David Von Pein | Mooresville, Indiana; USA | 04/06/2004
(2 out of 5 stars)
"Rating for this movie -- 5 Stars.
Rating for the 2004 DVD version of the film -- 1 Star.
"Pillow Talk" stars Doris Day, Rock Hudson, Tony Randall, and Thelma Ritter. It remains today what it was when released in October of 1959, and that is -- a highly-entertaining and well-acted romantic comedy.
The film was re-released on DVD-Video by Universal Studios on April 6th, 2004. This newer version has been enhanced for 16x9 widescreen TVs, and the anamorphic enhancement has helped in many places. However, the picture quality here does seem to be a bit of a "hit and miss" proposition. Several portions of the movie still look rather crummy (artifact-wise), exhibiting obvious dirt speckles and "noise". The opening titles sequence is peppered with dirt and artifacts galore, as are a few other parts of the film, particularly ALL of the "split screen" scenes. For some reason, it seems that these "split screen" shots could not be cleaned-up nearly as much as the other portions of the movie.
But by far the biggest atrocity is the fact that this 2004 DVD print has been mis-framed! In some places pretty badly, too. Head room is way too tight here, with the tops of many character's heads being cut off. This was NOT the case with the previous 1999 DVD print of this movie.
When you compare the '99 print with this 2004 one, the mis-framing is obvious in many places. It appears that this new print has been "zoomed in" quite a bit, creating the tight head room. Some of the most blatant examples of this "zooming in" occur in Chapter 10, where the piano player's head is severely cropped. Whereas, on the '99 DVD, her entire head is visible in the frame. Plus, a few seconds later in that "Roly Poly" scene, we see a shot of several people singing along to the music and clapping their hands. In this shot, TWO ENTIRE PEOPLE (one on the left and one on the right side of the frame) are totally cut out of the shot! Plus, part of another man is cut out of the frame on the left! These "missing" people are all visible on the 1999 disc.
And check out Chapter 14! This scene is simply horrifying from a framing standpoint! Literally half of Rock Hudson's head is missing here!

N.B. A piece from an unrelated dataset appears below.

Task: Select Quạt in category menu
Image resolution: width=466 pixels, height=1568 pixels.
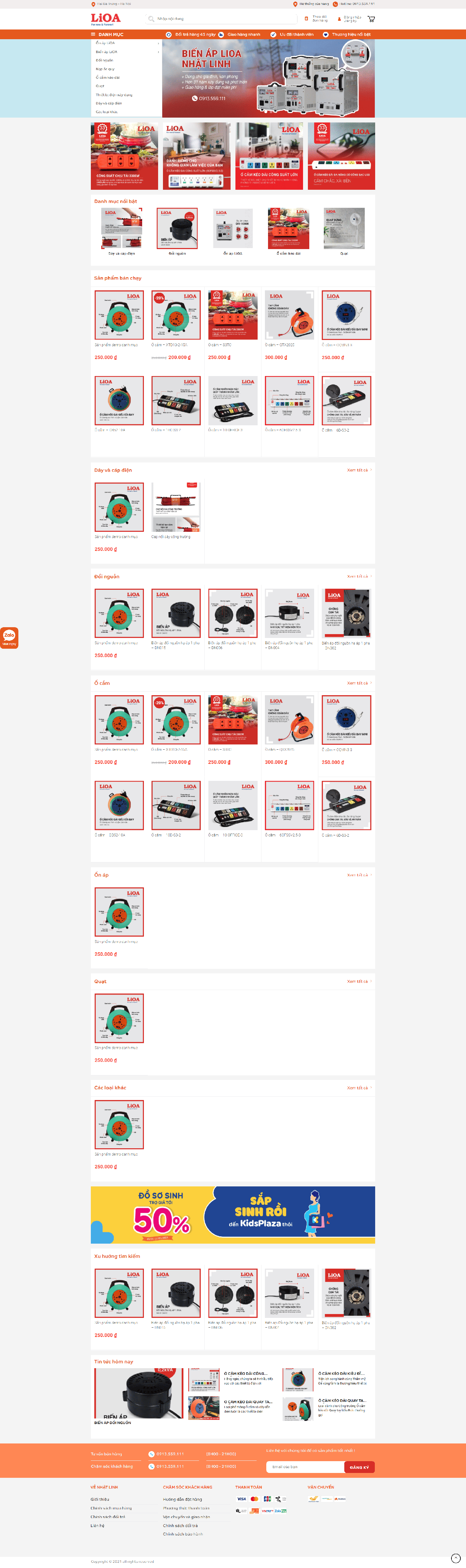Action: [100, 86]
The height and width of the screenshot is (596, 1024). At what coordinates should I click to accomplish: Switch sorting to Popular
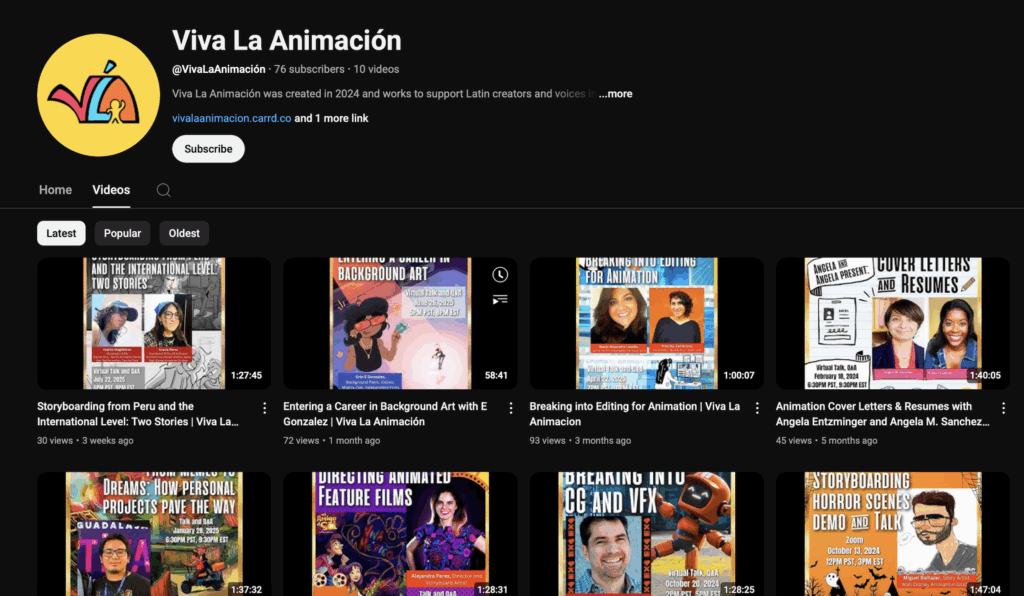click(122, 233)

When we KNOW it should be in the frame (based on the 1999 disc, which is perfectly framed for the 2.35:1 aspect ratio of the movie). Yikes!
This is ridiculous carelessness on the part of Universal's quality control department! Many scenes are totally botched with this zoomed-in mis-framing of the print!
Looks like yet another case of a Universal product being mishandled in the DVD transfer department. A pity! For "Pillow Talk" is one of the best romantic comedies you're likely to see this year, or any other year. And it deserves better treatment than this. It's just plain stupid to let an obviously-botched DVD video transfer like this one get into any consumer's hands! Doesn't ANYONE check these framing issues before finalizing the product? Mind-boggling indeed!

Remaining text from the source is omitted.